中国はロシア産原油を割安価格で調達している

「一物一価(いちぶついっか)」は、簡単に言えば「一つのモノには一つの価格」という考え方です(自由経済のもとでは、同一市場、同一時間、同一商品は、同一価格になる、という考え方)。一つのモノに、でたらめに複数の価格が存在することを、否定的にとらえています。

 例えば、さまざまなコモディティ(国際商品)には、それぞれ「指標価格」という、目安になる価格が存在します。原油であればWTI(ウエスト・テキサス・インターミディエート)原油先物価格、小麦であればシカゴ小麦先物価格、銅であればLME3カ月先物価格です。一つの価格を指標(みんなの目安)にする考え方は、一物一価の考え方に近いと言えるでしょう。

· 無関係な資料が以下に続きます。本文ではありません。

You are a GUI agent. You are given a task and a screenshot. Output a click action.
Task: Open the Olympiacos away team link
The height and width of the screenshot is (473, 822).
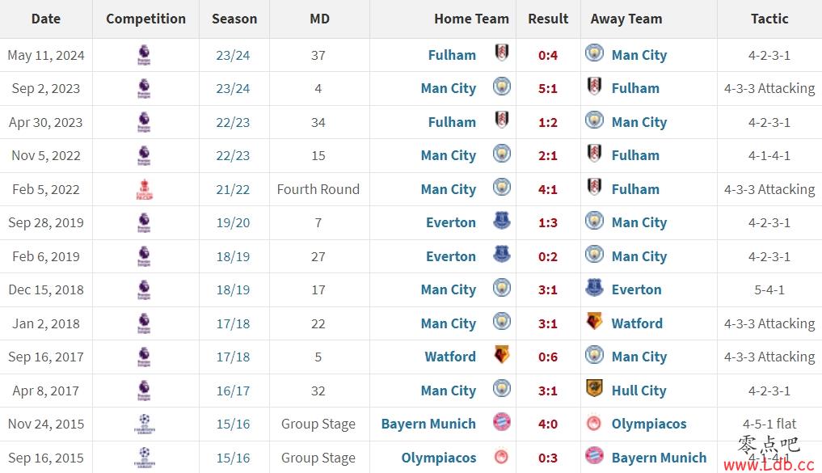click(x=648, y=424)
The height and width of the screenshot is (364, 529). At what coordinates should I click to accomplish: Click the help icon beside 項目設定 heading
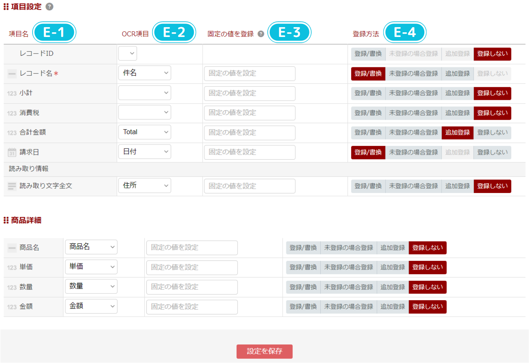50,7
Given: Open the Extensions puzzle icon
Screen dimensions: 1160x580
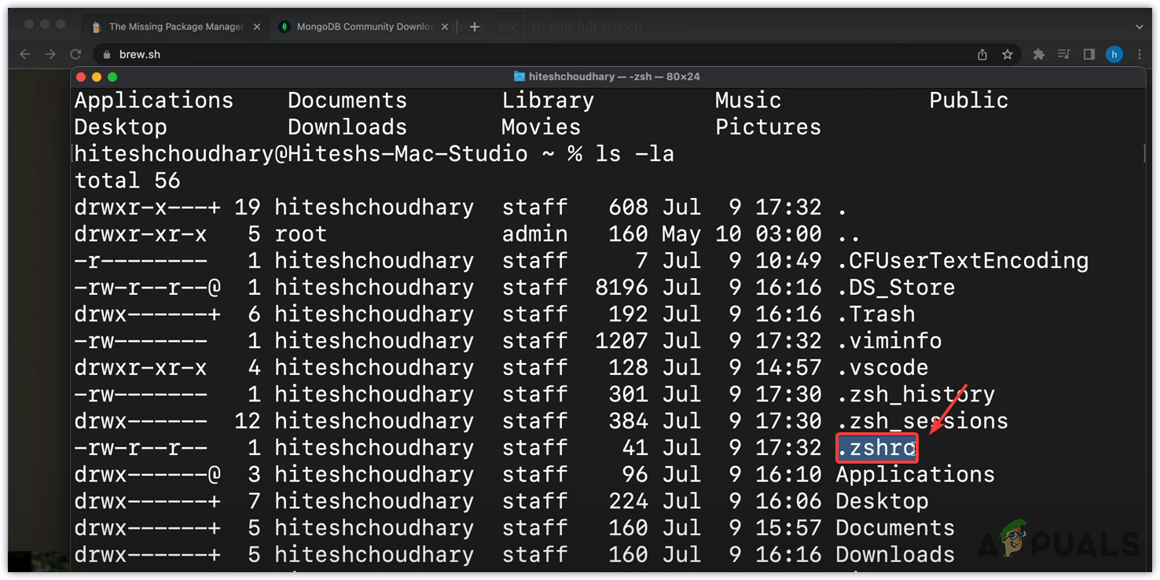Looking at the screenshot, I should (1039, 54).
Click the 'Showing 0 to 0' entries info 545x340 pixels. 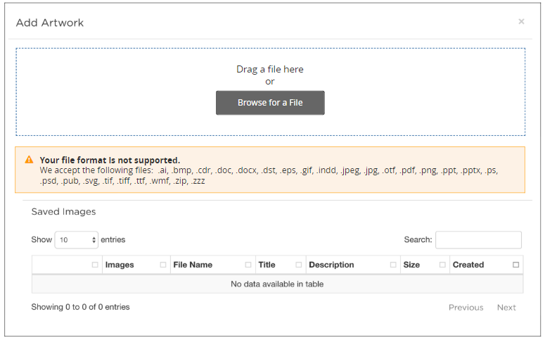tap(80, 307)
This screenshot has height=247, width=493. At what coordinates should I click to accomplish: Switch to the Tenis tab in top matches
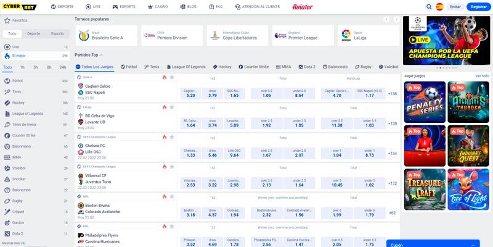pos(152,67)
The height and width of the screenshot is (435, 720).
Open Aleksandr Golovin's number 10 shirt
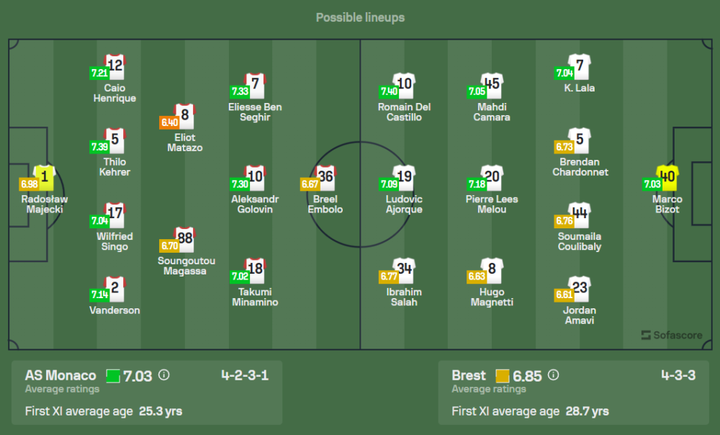(x=256, y=177)
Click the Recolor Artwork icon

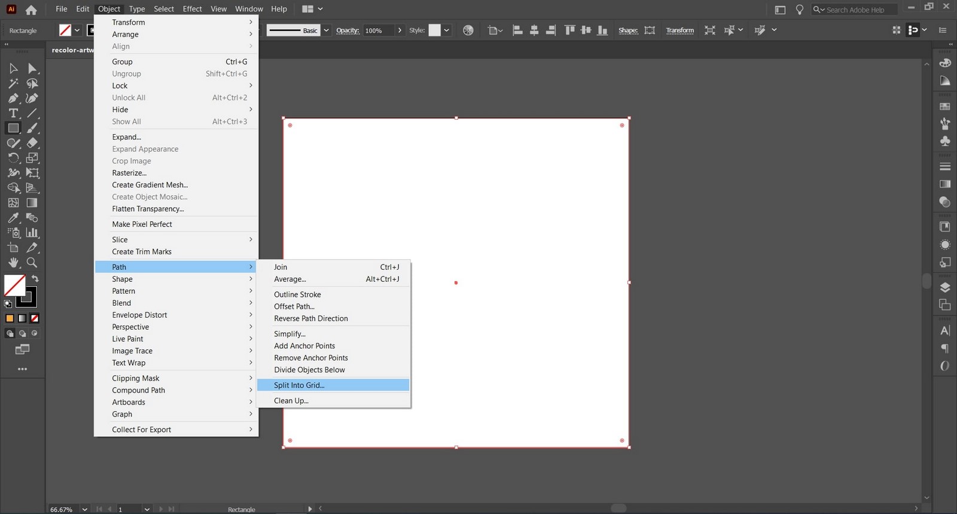[x=468, y=30]
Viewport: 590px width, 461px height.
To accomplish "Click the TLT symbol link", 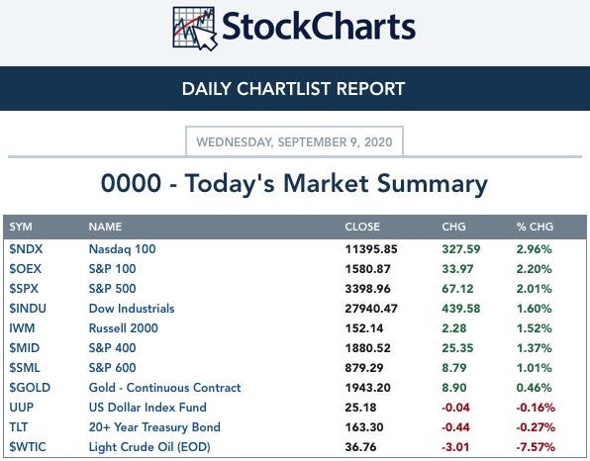I will pyautogui.click(x=19, y=427).
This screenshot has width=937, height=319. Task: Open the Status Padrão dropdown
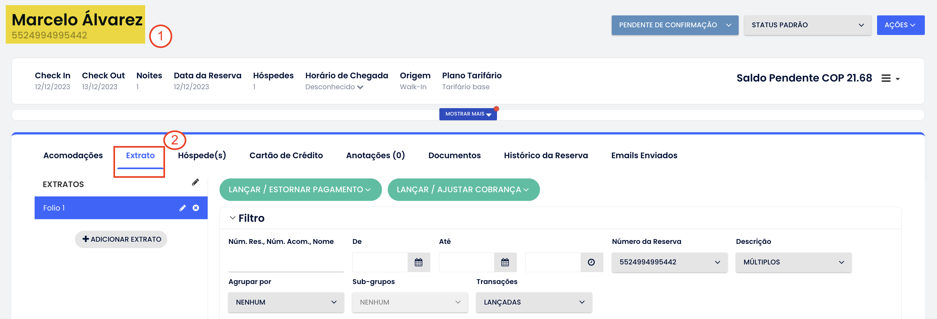point(807,25)
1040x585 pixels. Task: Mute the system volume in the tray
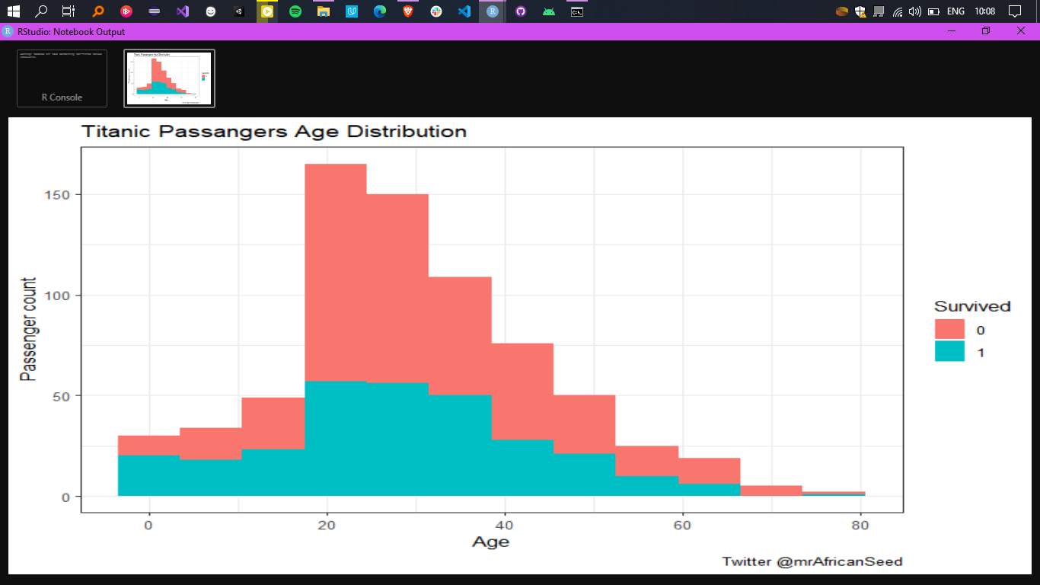point(915,11)
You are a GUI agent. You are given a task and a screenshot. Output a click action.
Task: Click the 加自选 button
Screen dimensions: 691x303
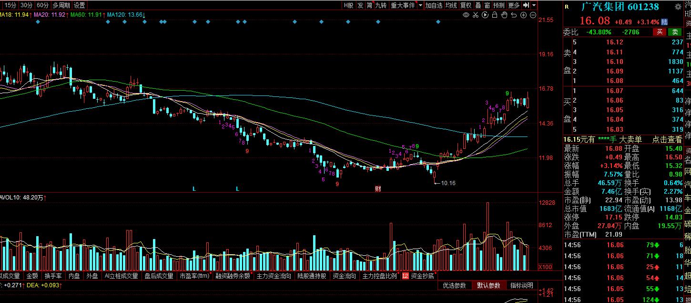point(434,5)
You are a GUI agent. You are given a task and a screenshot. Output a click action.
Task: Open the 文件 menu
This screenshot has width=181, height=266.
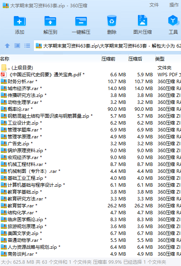pos(154,5)
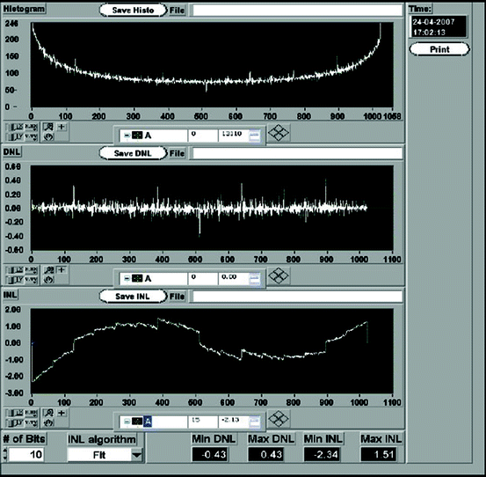Image resolution: width=486 pixels, height=477 pixels.
Task: Click the Y-axis format button under Histogram graph
Action: tap(31, 136)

 今年3月上旬、ウクライナの外相が欧州の大手石油会社がロシア産原油を購入し続けたことに対し、「ロシアの原油にウクライナの血の匂いを感じないのか」などと批判しました。この批判は、原油を「生産地」で明確に区別しています。

 生産国によって取り扱い方を極端に変えるべき、さらに言えば、生産地によって価格が大きく違うことがあり得る、つまり「一物二価(一つのモノに二つの価格)」が起き得ることを示唆する発言だったと言えるでしょう。

 実際、以下のグラフのとおり、ウクライナ危機勃発後、中国では原油の輸入単価(輸入金額÷輸入量)が生産国によって異なる状況が目立ち始めています。

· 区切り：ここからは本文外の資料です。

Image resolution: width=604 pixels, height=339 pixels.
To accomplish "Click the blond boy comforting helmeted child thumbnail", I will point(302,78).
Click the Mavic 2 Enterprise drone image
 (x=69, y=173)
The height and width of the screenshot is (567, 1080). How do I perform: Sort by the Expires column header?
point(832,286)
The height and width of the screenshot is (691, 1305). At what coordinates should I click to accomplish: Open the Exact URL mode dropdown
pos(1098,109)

図:中国の国別原油輸入単価(筆者推計) 単位:ドル/バレル

出所:ブルームバーグのデータをもとに筆者作成

 中国は、西側が制裁の一環で「買わない」、ウクライナ外相が「血の匂い」を示唆したロシア産原油を、指標価格よりも安く購入しているとみられます(サウジ産原油の輸入単価は指標価格におおむね連動)。

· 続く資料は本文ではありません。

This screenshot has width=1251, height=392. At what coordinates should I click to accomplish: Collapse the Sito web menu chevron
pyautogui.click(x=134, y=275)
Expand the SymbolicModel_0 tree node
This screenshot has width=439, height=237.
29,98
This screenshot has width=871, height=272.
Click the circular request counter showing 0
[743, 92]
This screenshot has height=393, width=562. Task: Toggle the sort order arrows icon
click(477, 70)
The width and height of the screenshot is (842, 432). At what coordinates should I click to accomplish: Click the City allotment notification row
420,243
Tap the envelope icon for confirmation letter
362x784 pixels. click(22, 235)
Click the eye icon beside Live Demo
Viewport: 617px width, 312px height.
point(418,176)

 こうした例より、ウクライナ危機勃発をきっかけに、原油の「一物二価」が発生しつつあることがわかります。この場合の二価とは、国際指標価格とロシアの友好国価格です。

 国際指標価格の上昇は、産油・産ガス国や関連する企業にとって大きなメリットであり、ロシアの友好国価格の下落はロシアが交流を維持している国にとって大きなメリットです。西側以外を中心としたさまざまな国が、「一物二価」を発生させたロシアを支持するきっかけになっていると、考えられます。

 ウクライナ危機が長期化すれば、「一物二価」がさらに進み、「一物多価」が世界中で散見されるようになるかもしれません。それは世界で「価格の分断」が進んだことを意味します。この半年間で、「価格の分断」が芽吹いたと言えるでしょう。